The 401(k) savings plan came into being in 1978, and within a year or two, most large companies offered it as a supplemental savings vehicle, VanDerhei said. The 401(k) plan is now the primary savings vehicle for retirement many companies offer, he said.
According to the Employee Benefit Research Institute, about 40 percent of workers ages 21-64 in 2006 owned a 401(k)-type plan or an individual retirement account, compared with 34 percent in 1996.
In 2004, about 38 percent of IRA owners contributed the maximum amount allowed by law, almost half the rate in 1996.
VanDerhei said small employers - not major corporations - may be the only ones to offer new traditional-style pension plans.
"It's the uncertainty of what happens with the financial markets and regulations," he said. "A lot of large corporations say we can't have that kind of volatility."

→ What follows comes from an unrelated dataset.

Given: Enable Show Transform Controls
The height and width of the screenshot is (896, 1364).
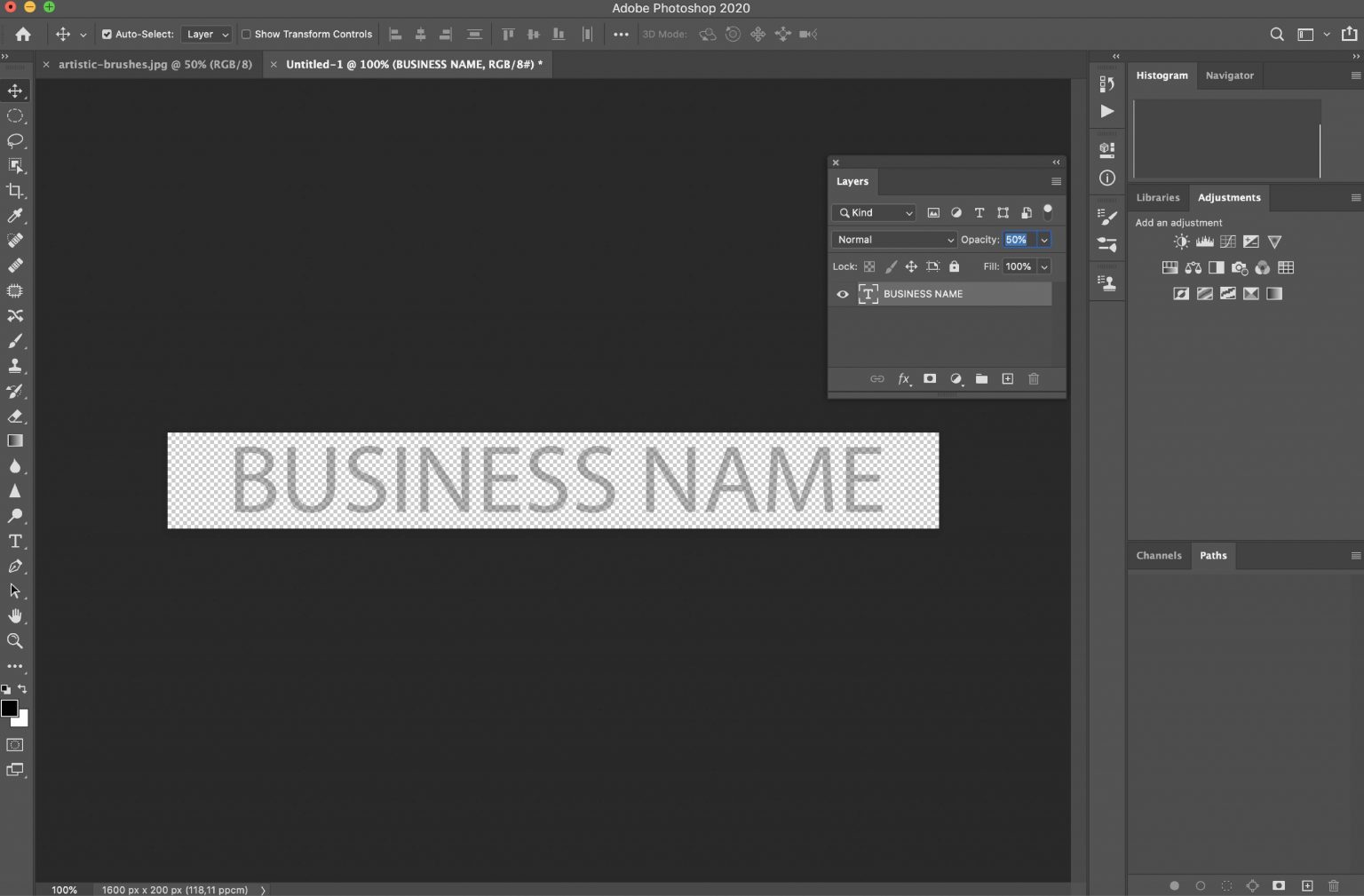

Cellular South, a privately held telecommunications company, is one Mississippi company that still offers its full-time employees a company-funded pension plan, 401(k) savings plan and employee stock options. The company has 950 employees in Mississippi, Tennessee, Alabama and Florida.

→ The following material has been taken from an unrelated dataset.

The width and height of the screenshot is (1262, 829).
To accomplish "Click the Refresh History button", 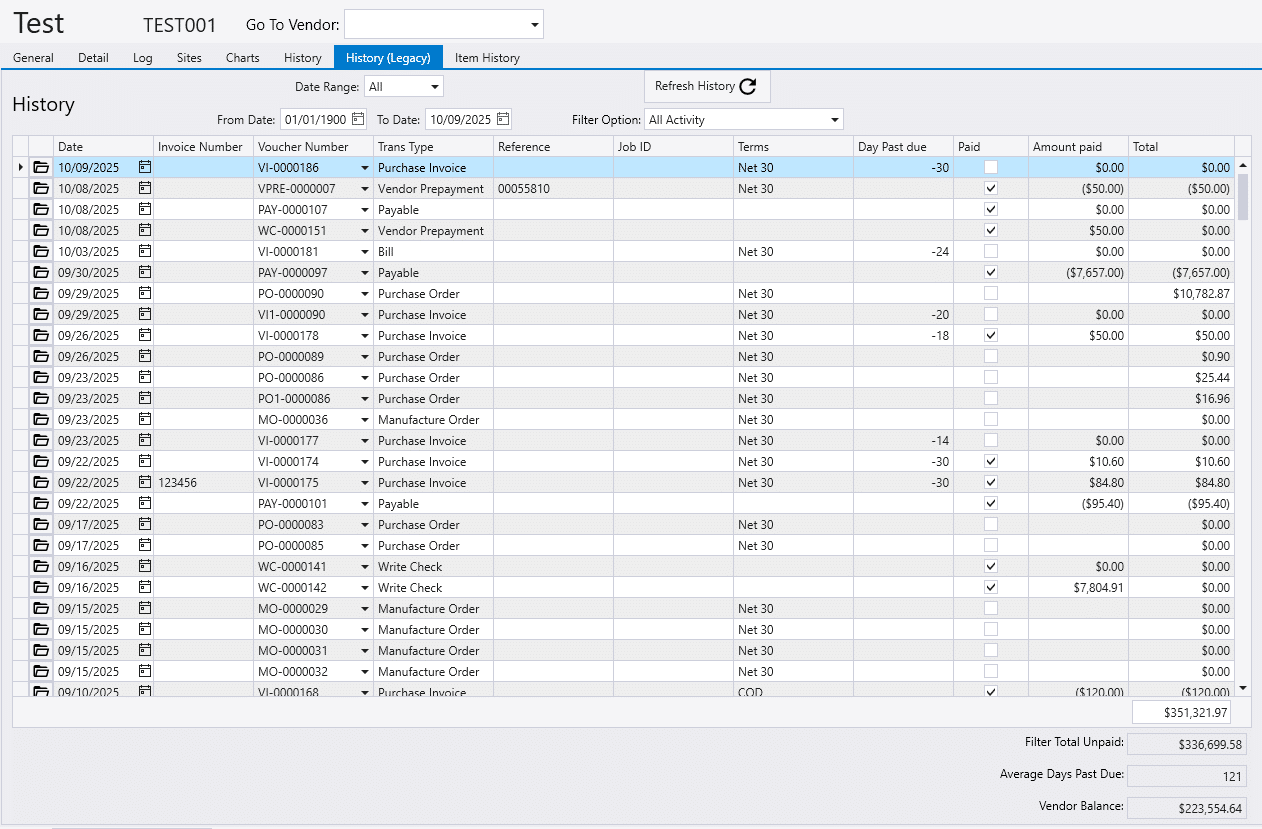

"We do that because we're looking for long-term, career-minded employees, and it works well," said company spokesman Jim Richmond. "It sets us apart from other companies."
The majority of Americans, however, do not have a retirement plan, according to the Employee Benefit Research Institute.
With most 401(k)s, an employee must decide to participate, figure how much to contribute and how to allocate his or her contribution, VanDerhei said. Upon retirement, it's necessary to decide how much to take out and when, he said.
"A lot of people don't have the necessary financial acumen to do a good job," he said. "Many people don't know the difference between stocks and bonds. It can be overwhelming."
The company-funded pension put all the risk on the employer, although the 401(k) puts it on the employee, Anderson said. "If the employee makes bad investment choices -is too aggressive or isn't aggressive enough - the risk is on him," she said.
Anderson said "you'd be amazed" at the number of educated consumers she advises who are clueless about how to manage their 401(k) plans.
What's most important about a 401(k) is to participate - and to participate at as young an age as possible, she said. "If you're 25, you're not thinking about retirement but your 20s are when you need to start putting money aside," she said.
Stacy Wall, president of Pinnacle Trust, recommends a worker increase his 401(k) contribution with each pay raise. "Over time you won't feel like you took a pay cut," he said.
Most people fail to save enough for retirement, he said, noting retirement calculators on the Internet can help estimate how much money is needed.
Education is key to employee participation in a 401(k) program, said Bill Caldwell, corporate director of human resources for Oxford-based FNC Inc., a technology company.
About 93 percent of FNC's 250 employees participate in the 401(k) plan this year, he said. All employees are automatically entered in the plan at 3 percent of their gross salary and may opt out if they choose, he said. "It's always financial reasons when they opt out," he said.
The company that manages the 401(k) plan provides education about investing for FNC's employees and employees find that helpful, Caldwell said.
Barbara McDonald, manager of marketing for the Education Services Foundation in Jackson, contributes to a TIAA CREF 403(b) retirement plan and also has a financial adviser who helps invest retirement dollars from her former jobs. "I've been very careful when I have left other jobs to take the money and reinvest it," she said.
McDonald said she prefers conservative to risky investments, and she pays close attention to quarterly statements that show how her investments performed. "If something is doing badly, I can always change it," she said.
VanDerhei said some 401(k) plans offer target date or life cycle funds that automatically rebalance and take some of the hassle out of investing.
"It's a great thing for the majority of 401(k) participants," he said. "For the vast majority, it's a good way to get started."